Personal information
- Born: 11 September 2003 (age 22) Eisenach, Germany
- Nationality: German
- Height: 1.98 m (6 ft 6 in)
- Playing position: Left back

Club information
- Current club: SG Flensburg-Handewitt
- Number: 17

Senior clubs
- Years: Team
- 0000–2022: HG Saarlouis
- 2022–2025: ThSV Eisenach
- 2025–: SG Flensburg-Handewitt

National team ^{1}
- Years: Team / Apps / (Gls)
- 2024–: Germany / 40 / (113)

Medal record
Olympic Games
| Silver medal – second place | 2024 Paris | Team |
European Championship
| Silver medal – second place | 2026 Denmark/Norway/Sweden |  |

= Marko Grgić (handballer) =

German handball player (born 2003)

Marko Grgić (born 11 September 2003) is a German handball player who plays for SG Flensburg-Handewitt and the German national team.

==Club career==
Grgić played for HG Saarlouis in the 3rd league until 2022. In 2022 he moved to the second division club ThSV Eisenach. With Eisenach he was promoted to the Bundesliga in 2023. In the 2024–25 Handball-Bundesliga he was the top scorer with 301 goals and was named young player of the season. He changed to SG Flensburg-Handewitt in 2025.

==International career==
Grgić was called up to the extended squad of the German national team for a training course in May 2024 and made his first appearance in a friendly against Sweden on 12 May 2024. He scored his first goal for the national team in his second game a month later in a friendly against France in preparation for the 2024 Summer Olympics. At the Olympics he won a silver medal, losing to Denmark in the final.
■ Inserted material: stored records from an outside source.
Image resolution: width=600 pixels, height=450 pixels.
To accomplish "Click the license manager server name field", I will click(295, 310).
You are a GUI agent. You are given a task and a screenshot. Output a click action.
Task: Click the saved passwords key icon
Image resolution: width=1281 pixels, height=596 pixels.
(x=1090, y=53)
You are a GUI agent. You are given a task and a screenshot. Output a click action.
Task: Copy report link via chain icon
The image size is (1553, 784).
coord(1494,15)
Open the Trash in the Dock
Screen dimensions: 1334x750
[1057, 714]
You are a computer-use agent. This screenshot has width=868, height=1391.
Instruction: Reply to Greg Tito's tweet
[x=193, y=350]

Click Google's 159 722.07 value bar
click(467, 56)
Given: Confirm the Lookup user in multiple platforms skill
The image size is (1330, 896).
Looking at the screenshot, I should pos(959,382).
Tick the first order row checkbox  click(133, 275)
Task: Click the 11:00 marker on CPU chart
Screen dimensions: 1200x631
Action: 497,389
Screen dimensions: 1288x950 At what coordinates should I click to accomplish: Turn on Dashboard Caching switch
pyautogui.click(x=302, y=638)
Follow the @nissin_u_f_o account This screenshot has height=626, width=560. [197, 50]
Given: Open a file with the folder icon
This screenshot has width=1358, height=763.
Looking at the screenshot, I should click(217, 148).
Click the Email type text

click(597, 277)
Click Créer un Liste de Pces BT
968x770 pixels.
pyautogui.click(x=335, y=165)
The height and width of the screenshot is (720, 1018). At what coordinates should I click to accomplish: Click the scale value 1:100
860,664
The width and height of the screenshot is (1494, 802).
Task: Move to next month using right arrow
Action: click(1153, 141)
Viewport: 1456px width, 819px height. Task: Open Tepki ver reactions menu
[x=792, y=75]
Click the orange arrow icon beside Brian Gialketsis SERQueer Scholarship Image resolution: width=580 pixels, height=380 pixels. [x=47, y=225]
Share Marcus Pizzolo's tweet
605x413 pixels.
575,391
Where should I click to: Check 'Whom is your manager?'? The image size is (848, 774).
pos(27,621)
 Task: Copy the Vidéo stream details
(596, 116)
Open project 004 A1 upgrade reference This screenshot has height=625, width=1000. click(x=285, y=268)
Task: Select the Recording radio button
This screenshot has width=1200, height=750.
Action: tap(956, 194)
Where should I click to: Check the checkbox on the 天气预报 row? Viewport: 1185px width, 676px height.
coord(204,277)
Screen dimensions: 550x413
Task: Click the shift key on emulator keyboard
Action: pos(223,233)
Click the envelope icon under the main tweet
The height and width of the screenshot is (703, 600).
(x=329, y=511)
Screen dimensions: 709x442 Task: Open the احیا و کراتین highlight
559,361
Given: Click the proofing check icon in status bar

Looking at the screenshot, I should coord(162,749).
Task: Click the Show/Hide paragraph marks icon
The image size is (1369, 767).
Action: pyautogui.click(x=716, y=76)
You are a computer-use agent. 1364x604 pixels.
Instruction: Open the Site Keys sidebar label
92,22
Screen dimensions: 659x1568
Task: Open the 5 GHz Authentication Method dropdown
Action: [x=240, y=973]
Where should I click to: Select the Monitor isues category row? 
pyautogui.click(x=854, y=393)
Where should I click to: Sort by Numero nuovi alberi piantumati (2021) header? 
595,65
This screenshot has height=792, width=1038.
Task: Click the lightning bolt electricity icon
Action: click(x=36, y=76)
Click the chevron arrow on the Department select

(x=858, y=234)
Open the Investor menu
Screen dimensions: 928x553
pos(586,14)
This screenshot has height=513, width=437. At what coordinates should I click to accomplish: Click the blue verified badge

He scored 16 goals in 8 matches.

At the 2026 European Men's Handball Championship he won silver medals, losing to Denmark in the final once again.

==Personal life==
His father Danijel Grgić is a former Croatian national handball player who played for ThSV Eisenach from 2003 to 2005. His German mother Ina played in the top league for TSG Ruhla during this time.